According to Beating Monitor, DeepSeek, in collaboration with Peking University, has released a technical report on DSpark, a speculative sampling acceleration framework, and open-sourced the full-stack codebase DeepSpec. DSpark is currently deployed in DeepSeek-V4’s production services. Without compromising output quality, DSpark improves single-user generation speed by 60% to 85% for the Flash version and by 57% to 78% for the Pro version. DSpark outperforms the previous MTP-1 (Single-Token Multi-Branch Prediction) baseline, significantly increasing overall system throughput under strict latency constraints. Previously, multi-token speculative sampling was difficult to deploy in live production environments. Autoregressive draft models were too slow, while parallel draft models suffered from extremely low acceptance rates for the latter portions of long sequences due to independent predictions at each position.

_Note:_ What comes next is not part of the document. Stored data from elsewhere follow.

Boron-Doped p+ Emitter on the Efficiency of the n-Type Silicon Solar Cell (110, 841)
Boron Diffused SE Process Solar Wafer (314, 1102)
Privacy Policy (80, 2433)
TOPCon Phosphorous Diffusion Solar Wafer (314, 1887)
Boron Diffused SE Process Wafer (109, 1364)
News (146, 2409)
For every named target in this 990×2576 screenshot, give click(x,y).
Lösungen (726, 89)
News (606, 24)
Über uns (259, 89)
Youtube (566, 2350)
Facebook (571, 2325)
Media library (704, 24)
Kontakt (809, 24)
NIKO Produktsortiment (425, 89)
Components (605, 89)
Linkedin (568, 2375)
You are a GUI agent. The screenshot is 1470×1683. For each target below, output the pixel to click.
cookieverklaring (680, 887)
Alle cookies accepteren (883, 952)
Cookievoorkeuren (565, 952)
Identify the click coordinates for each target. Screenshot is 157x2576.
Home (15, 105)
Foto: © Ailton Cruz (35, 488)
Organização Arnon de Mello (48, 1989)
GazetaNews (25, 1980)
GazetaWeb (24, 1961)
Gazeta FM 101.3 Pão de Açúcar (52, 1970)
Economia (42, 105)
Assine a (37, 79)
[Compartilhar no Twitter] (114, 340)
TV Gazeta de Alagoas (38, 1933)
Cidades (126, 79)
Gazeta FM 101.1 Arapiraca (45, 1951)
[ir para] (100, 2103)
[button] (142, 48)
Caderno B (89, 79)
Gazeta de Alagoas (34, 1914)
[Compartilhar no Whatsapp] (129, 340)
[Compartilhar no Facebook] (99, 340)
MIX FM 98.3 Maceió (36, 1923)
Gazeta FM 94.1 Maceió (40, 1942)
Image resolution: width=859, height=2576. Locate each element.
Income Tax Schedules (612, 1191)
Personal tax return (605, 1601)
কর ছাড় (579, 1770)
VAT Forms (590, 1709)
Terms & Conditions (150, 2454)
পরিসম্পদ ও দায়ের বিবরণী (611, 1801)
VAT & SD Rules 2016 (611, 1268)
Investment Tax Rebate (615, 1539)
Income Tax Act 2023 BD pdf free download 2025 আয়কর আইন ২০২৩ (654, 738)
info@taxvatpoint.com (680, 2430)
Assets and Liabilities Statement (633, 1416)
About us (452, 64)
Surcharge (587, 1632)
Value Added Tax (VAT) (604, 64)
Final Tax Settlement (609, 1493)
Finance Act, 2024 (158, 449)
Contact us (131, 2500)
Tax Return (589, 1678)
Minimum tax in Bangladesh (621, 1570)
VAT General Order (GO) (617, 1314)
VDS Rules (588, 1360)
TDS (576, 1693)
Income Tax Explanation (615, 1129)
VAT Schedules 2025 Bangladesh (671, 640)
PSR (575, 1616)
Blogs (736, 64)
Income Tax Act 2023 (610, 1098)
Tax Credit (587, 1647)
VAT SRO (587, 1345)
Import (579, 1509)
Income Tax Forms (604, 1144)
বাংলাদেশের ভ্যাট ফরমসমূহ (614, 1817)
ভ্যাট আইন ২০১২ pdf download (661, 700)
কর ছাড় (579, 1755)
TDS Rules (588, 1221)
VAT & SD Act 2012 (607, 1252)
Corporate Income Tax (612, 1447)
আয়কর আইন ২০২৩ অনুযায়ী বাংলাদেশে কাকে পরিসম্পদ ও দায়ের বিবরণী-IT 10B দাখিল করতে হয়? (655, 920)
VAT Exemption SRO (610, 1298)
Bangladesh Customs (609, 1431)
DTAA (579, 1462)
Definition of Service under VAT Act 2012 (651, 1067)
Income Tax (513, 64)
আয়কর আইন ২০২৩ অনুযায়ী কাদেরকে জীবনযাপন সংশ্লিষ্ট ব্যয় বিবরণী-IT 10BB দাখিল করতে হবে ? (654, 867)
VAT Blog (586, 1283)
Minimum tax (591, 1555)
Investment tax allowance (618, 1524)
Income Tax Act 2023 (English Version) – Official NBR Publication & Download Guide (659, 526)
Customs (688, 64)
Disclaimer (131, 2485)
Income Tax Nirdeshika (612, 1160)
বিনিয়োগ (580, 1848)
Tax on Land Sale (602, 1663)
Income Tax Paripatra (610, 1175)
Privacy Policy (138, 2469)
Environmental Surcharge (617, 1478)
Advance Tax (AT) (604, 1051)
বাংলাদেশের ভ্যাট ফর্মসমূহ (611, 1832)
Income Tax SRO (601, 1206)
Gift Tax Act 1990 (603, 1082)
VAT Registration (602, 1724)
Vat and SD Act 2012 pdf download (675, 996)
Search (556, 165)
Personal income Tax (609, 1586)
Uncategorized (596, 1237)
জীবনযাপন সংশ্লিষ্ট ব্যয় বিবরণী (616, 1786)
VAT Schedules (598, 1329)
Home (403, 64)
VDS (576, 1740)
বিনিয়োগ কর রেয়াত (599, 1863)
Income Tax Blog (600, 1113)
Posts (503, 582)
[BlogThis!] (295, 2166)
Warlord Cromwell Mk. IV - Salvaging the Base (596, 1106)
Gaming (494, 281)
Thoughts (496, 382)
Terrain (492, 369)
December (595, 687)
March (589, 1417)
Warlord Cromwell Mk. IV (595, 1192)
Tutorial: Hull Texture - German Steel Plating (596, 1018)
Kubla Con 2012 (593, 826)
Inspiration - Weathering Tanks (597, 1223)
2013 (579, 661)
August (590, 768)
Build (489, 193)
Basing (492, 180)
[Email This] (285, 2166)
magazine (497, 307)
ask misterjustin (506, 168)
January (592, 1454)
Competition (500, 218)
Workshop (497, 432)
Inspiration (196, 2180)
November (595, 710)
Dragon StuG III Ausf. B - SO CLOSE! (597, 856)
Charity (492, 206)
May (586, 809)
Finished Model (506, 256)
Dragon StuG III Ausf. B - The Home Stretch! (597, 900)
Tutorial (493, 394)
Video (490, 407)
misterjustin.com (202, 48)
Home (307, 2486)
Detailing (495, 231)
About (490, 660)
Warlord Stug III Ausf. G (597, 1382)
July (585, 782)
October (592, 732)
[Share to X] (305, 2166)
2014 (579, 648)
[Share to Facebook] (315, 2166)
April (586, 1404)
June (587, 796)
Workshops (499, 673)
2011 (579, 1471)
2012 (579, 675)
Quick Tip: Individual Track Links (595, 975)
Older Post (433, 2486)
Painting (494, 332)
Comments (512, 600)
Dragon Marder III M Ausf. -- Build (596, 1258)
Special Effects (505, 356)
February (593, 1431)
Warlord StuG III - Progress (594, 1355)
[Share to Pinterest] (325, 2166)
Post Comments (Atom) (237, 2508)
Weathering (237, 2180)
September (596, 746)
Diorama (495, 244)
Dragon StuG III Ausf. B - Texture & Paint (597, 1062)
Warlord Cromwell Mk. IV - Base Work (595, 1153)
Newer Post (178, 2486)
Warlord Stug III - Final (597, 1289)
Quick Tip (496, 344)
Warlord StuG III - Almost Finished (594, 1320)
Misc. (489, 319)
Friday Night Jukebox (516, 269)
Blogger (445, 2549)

Blindly validating multi-token drafts under high concurrency would cause large models to waste substantial computational resources verifying inevitably incorrect tokens, leading to severe system throughput collapse—hence, industry practice has largely been limited to single-token prediction (MTP-1). DSpark overcomes this throughput degradation bottleneck under high concurrency. First, DSpark employs DFlash, a parallel backbone network, to generate hidden states, followed by an extremely lightweight Markov head. The Markov head injects correlations between adjacent tokens at minimal cost through table lookup and a single matrix multiplication. The system also integrates a confidence prediction head and a posterior calibration algorithm. To ensure seamless compatibility with production environments’ zero-overhead scheduling and prevent future information leakage, the scheduler uses an asynchronous mechanism that dynamically determines candidate token pruning length based on predictions from two steps prior, completely preventing large models from validating high-risk tail errors under heavy loads. In addition to DSpark, DeepSeek has open-sourced DeepSpec, a codebase that natively supports open-source large models such as Qwen3 and Gemma. DeepSpec provides a complete Python toolchain covering prompt downloading, large model cache reconstruction, draft model training, and benchmark evaluation. Developers can directly use the open-source scripts to customize and deploy dedicated acceleration modules for different open-source large models locally.